It's clear from this article in the Chronicle of Higher Education that the lines are continuing to be blurred between "pedigrees" and that Web 2.0 tools like Second Life level the playing field and emphasize the "what have you done lately" not what brand is on your diploma.
The only mistake that educators have made that I can see is spending way too much money to buy entire islands and lavishly building them using high-priced programmers and designers. They could get a fraction of the land and spend a fraction of the cost and still get value. Of course, if you spend the roughly $10,000 to get a private island and pay the maintenance fees for a year, you have more control, it’s like buying your own network and servers for a small office.
There’s a simple explanation for the bitter nastiness of a post like Navin’s, which isn’t encumbered with much experience in Second Life: it’s not a platform that requires MMORPG gaming skills or pedigrees — they are irrelevant. And it’s not a platform that needs IT guys to hold your hand all the time — it’s pretty simply to use after the initial steep ramp-up, not always made easier by a gaming background in fact.

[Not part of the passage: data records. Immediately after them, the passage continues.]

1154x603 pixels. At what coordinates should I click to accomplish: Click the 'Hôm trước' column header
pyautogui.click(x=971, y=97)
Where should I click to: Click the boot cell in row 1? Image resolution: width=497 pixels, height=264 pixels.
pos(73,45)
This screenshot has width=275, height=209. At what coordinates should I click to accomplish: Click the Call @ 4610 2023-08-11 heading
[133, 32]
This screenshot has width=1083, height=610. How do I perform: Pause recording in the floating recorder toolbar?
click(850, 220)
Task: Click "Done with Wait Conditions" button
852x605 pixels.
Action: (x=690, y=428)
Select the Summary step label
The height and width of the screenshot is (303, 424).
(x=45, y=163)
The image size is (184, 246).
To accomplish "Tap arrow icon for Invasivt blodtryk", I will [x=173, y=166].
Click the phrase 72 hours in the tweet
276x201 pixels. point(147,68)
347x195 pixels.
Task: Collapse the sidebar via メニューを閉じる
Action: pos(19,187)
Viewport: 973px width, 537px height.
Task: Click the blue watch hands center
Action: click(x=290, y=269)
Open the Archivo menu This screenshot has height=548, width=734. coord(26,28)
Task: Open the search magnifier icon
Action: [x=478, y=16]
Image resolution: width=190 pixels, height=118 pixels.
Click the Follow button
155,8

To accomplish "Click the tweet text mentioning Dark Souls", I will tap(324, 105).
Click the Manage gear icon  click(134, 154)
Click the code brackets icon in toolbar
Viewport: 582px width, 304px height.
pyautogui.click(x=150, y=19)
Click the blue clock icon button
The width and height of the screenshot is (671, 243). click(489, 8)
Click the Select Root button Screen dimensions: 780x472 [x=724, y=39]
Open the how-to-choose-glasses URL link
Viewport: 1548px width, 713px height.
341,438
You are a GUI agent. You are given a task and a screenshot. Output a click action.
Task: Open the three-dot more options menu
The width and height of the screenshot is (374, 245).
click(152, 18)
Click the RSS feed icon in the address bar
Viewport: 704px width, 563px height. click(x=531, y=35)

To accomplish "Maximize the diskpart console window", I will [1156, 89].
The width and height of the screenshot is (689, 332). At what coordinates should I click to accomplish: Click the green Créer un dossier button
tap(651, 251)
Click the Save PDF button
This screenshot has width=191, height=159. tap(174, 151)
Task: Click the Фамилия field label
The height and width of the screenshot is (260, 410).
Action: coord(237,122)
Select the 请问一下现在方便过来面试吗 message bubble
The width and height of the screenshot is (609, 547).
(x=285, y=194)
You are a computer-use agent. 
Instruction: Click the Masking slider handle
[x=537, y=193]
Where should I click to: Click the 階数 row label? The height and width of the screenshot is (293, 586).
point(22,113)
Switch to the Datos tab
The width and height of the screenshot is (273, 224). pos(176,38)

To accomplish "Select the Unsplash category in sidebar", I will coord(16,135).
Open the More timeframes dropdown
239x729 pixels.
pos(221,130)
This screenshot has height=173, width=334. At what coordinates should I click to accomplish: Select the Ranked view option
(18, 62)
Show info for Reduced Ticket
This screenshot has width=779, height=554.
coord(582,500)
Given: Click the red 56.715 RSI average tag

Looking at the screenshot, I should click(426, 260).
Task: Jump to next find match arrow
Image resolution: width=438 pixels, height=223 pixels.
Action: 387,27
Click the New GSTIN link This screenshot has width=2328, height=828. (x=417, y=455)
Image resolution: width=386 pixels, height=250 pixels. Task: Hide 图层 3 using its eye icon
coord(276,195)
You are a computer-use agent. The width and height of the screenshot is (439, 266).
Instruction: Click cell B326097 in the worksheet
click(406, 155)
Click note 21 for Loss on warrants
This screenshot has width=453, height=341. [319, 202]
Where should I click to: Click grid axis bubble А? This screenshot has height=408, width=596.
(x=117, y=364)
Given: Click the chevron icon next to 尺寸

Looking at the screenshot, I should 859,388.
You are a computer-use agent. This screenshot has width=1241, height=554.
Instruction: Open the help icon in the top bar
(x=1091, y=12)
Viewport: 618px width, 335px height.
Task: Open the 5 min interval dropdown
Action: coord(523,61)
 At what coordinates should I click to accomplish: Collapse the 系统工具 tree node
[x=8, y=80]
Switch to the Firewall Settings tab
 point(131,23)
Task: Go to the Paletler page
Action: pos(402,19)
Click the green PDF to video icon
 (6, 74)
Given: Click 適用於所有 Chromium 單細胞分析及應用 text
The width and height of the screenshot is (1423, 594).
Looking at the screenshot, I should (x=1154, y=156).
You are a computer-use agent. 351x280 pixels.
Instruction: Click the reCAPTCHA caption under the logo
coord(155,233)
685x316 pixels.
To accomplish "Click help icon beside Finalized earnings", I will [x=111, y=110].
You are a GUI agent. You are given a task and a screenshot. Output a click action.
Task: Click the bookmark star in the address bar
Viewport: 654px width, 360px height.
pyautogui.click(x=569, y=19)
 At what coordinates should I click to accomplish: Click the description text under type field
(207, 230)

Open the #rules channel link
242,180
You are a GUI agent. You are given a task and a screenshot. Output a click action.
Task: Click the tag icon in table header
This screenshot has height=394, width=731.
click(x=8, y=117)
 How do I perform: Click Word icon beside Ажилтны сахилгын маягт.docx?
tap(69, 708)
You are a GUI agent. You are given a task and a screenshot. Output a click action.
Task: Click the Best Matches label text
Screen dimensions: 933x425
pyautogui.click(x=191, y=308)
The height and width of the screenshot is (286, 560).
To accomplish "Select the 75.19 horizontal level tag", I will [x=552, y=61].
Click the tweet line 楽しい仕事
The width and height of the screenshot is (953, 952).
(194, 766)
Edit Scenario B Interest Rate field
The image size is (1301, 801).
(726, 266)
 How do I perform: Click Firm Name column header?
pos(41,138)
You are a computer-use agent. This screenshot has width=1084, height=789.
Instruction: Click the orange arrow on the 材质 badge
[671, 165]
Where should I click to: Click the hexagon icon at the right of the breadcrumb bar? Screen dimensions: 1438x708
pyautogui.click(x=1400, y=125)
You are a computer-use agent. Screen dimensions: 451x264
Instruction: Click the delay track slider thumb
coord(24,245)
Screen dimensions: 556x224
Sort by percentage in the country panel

This comment indicates that we shouldn't throw the baby out with the bath water. Just like we didn't need to learn to program computers to use them, we don't have to know how to design and build in Second Life. While it works well for those incorporating student hands-on projects, it's not as necessary for those in higher education looking for a different type of experience in Second Life. Look how fast designing webpages evolved - now Contribute and even the web publishing features in Office are SO different from having to utilizing programming languages or even command line code.